I got this idea from My Tasty Treasures. Unfortunately when I went to the store there wasn't any flank steak to be found, so I picked up a London Broil and hoped for the best. :-D We had one of my very best friends over for dinner last night, and she actually follows the food blog world as much as I do. She was planning to make this dish soon so it was fun to have her over to see how it turned out. I must say I had quite a bit of trouble cutting the steak in half, but it turned out great and everyone really liked it. The roasted red peppers really made the dish in my opinion, giving it a very interesting flavor. My only recommendation would be to use more cheese. Oh, and make it with flank steak instead!! :-D
STUFFED FLANK STEAK
1 Flank Steak 1 1/2 to 2 poinds
1 pkg frozen chopped spinach, thawed
1/2 cup crumbled blue cheese
1 seven ounce jar roasted red peppers, chopped
2 T. seasoned dry bread crumbs
1 egg yolk
3/4 t. garlic salt
3/4 t. ground black pepper
1 T. olive oil
1. Heat oven to 425.
2. Lay steak on work surface. Holding sharp knife parallel to work surface and starting at long side, slice flank steak in half to opposite side, without cutting all the way through. Open up the steak like a book and flatten slightly to an even thickness.

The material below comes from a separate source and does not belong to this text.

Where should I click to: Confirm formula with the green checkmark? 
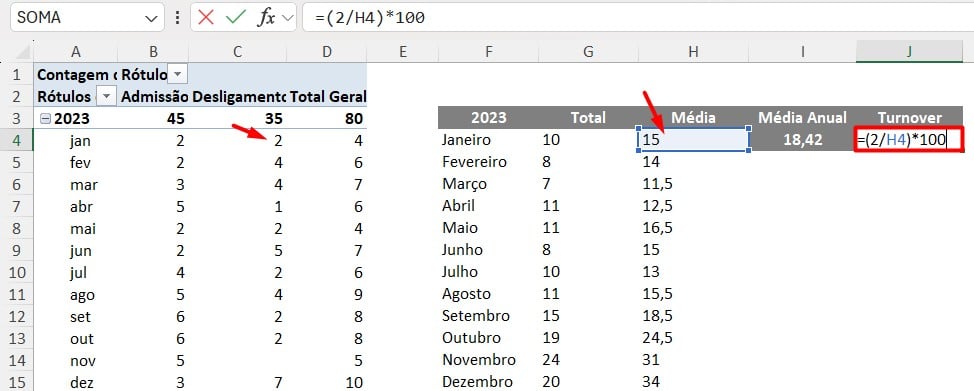pyautogui.click(x=236, y=17)
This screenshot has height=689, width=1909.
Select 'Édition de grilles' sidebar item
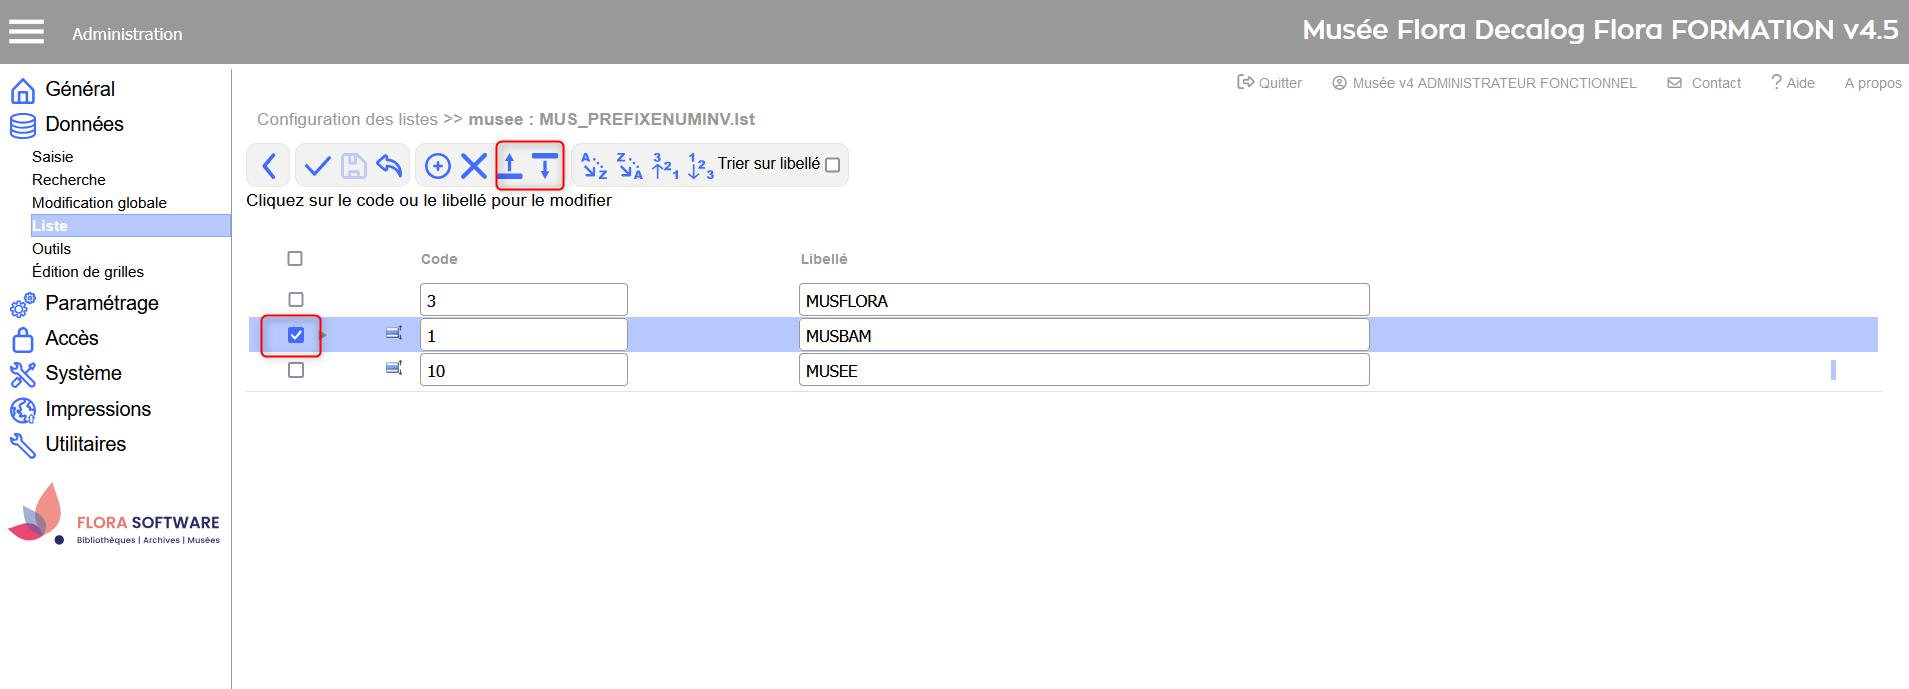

3. Squeeze liquid from spinach and discard liquid. In a medium sized bowl, combine spinach,cheese, peppers bread crumbs, egg yolk, ¼ teaspoon garlic salt, and ¼ teaspoon pepper.
4. Season steak with an additional ¼ teaspoon pepper and garlic salt. Press filling onto steak, leaving a 1 inch border on all sides. Roll up steak to enclose filling, beginning on a short side. The grain of the meat will be running from left to right. Tuck any loose filling back into ends.
5. Tie steak with cotton twine at 2 inch intervals to secure. Rub outside with oil and sprinkle with remaining ¼ teaspoon pepper and garlic salt.
6. Roast at 425 for 35 minutes, then increase heat to broil for 5 minutes, turning once. Let meat rest for 15 minutes. remove twine, slice and serve.
I served this with Crash Hot Potatoes courtesy of For The Love of Cooking.